Take a short accessible trail to the Upper and Middle Falls or stairs to the Lower Falls.
Visit the “Castle in the Park” stone wall and enjoy the view of Lake Superior from the top, then hike to the Upper Falls via the catwalk and trail. Check out the viewing platform, CCC camp sign and bench overlooking the falls and bridge.
Hike the Falls Loop Trail (1 mile loop) to see the Upper, Middle and Lower Falls. Start at the catwalk to get a view of the Upper Falls. Don’t forget to turn around and catch a view of Lake Superior. Hike under the bridge and follow the stairs enjoying different views of the Middle and Lower Falls from the overlooks. The trail crosses the Gooseberry River and follows it upstream to the Middle Falls viewing platform.
Longer stop options:
Fifth Falls Trail (2-mile loop)
Hilly
Gravel
Boardwalks
Travel this rugged path up the river to the Fifth Falls and back. Stop to watch the river go by, look for caves, or view CCC features along the way.
River View Trail (2.5-mile loop)
Hilly
Gravel
Boardwalks
Walk up to the falls from the campground, Start at the falls and travel downstream to the river mouth and Picnic Flow Area along the lake.
The Gooseberry River offer a visitor many views of the falls to choose from.
Come back again:
Gitchi-Gami State Trail (8-15 miles one-way) Paved. Shared with bicycles. Access this paved bike trail from the Picnic Flow Trailhead and travel as far as Split Rock Lighthouse State Park (8 miles one-way) or the town of Beaver Bay (15 miles one-way).
Check out the Birding Kit and hike the River View trail in search of spring warblers and migrating birds
Fish for salmon (fall) or trout (spring) in the Gooseberry River (Trout Stamp needed).
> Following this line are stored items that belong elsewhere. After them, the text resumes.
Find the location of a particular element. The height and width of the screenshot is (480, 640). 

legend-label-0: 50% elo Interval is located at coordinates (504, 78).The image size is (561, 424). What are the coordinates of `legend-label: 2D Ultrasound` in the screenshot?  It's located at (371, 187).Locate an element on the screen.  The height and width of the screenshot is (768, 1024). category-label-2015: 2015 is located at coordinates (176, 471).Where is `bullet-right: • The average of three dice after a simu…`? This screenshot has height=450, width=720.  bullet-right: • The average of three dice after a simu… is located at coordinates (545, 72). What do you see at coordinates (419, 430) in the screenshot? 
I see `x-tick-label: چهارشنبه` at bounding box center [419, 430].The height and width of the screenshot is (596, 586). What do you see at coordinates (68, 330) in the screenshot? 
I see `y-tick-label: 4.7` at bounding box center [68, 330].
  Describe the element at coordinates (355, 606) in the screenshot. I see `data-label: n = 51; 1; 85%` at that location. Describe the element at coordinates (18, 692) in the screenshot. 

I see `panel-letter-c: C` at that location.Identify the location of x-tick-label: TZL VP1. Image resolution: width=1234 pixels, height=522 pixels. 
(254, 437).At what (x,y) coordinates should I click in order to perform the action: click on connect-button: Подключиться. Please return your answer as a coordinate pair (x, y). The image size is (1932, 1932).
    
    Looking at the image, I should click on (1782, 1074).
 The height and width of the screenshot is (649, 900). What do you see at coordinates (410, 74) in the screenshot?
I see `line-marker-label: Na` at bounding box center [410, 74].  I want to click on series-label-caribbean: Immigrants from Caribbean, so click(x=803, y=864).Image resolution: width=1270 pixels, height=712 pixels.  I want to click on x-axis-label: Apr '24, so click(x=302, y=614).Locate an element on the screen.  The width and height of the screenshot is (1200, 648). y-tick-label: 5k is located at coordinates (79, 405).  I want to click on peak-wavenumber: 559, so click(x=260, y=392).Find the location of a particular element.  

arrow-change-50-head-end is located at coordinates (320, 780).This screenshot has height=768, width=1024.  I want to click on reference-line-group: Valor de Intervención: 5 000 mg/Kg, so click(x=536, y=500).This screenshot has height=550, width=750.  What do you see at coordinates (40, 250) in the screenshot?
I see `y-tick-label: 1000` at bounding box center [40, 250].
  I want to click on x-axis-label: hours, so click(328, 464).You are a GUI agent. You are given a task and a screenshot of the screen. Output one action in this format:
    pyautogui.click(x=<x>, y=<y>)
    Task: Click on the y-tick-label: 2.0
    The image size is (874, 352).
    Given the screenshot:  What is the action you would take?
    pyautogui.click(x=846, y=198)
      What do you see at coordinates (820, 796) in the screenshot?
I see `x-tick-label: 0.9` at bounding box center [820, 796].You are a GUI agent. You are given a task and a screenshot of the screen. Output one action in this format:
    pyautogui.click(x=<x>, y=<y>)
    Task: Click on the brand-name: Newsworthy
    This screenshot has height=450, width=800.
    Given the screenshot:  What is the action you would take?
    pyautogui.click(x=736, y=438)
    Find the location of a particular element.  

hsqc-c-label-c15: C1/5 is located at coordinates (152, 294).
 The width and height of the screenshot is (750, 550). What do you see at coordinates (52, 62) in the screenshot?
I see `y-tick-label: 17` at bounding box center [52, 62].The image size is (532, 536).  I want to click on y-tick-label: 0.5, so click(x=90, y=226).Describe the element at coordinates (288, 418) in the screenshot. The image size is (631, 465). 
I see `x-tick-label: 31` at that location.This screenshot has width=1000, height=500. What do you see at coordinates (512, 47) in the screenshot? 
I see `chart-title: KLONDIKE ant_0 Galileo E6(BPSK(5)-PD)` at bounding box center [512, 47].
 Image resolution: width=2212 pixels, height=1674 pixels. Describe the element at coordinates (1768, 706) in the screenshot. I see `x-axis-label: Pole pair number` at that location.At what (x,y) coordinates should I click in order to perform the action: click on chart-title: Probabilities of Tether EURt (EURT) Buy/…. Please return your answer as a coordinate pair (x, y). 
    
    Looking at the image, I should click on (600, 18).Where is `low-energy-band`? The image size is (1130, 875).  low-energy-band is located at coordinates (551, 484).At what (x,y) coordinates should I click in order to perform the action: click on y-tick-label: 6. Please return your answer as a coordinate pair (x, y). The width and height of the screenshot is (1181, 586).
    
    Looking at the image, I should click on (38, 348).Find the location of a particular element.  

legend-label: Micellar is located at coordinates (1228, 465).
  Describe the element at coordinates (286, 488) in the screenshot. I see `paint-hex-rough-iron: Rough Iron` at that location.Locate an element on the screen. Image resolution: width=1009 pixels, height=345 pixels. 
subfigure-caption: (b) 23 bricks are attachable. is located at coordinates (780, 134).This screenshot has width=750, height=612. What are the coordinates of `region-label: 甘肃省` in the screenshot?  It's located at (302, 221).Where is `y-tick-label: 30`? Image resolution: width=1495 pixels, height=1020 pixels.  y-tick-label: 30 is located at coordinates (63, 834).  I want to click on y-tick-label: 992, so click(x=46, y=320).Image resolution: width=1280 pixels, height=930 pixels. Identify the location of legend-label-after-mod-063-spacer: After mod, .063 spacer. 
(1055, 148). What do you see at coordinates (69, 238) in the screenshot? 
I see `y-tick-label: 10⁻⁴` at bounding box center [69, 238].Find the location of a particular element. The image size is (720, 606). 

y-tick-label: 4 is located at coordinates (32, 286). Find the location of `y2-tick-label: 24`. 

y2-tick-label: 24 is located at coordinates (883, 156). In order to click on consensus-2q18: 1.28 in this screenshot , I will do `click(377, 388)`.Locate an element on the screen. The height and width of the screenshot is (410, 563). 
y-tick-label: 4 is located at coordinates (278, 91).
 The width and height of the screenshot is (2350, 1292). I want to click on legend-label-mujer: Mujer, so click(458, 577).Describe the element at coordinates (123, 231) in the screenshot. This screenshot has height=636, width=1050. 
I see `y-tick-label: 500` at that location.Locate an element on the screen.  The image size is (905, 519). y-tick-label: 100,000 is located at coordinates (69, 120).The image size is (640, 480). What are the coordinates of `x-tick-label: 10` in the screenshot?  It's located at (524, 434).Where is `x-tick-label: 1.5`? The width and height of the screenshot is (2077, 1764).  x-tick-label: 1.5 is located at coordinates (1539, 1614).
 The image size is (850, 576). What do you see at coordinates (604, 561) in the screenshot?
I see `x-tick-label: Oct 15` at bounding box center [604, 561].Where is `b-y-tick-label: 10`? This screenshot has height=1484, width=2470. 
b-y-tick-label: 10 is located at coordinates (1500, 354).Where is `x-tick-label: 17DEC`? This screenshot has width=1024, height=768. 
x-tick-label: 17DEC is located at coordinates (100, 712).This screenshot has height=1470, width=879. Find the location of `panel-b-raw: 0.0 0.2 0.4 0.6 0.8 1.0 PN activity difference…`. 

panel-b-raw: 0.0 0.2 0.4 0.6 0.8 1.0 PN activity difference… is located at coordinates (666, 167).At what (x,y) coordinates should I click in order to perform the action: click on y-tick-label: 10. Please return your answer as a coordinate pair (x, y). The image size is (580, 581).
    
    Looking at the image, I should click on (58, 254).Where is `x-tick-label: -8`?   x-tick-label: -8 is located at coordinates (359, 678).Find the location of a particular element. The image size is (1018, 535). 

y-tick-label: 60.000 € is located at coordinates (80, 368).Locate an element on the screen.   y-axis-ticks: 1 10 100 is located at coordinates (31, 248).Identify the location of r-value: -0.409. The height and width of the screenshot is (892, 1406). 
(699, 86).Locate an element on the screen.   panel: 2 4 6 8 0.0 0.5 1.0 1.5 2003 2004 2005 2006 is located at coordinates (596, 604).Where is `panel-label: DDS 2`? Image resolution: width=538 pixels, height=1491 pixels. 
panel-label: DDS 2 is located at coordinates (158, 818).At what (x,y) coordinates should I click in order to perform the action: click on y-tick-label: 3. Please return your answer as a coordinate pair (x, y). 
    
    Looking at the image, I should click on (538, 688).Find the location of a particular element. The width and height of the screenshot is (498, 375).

Gitchi Gummi Hiking Trail (2-mile loop) Hilly Gravel Boardwalks Experience incredible views of the Gooseberry River Valley and Lake Superior.
Relax:
Stop in the Joseph Alexander Visitor Center to gift shop, bird watch or enjoy the view of Lake Superior and Gooseberry River. The Department of Transportation rest area is open from 8am to 9pm daily. Wander through the building to view exhibits and watch a short movie about the park in the theater.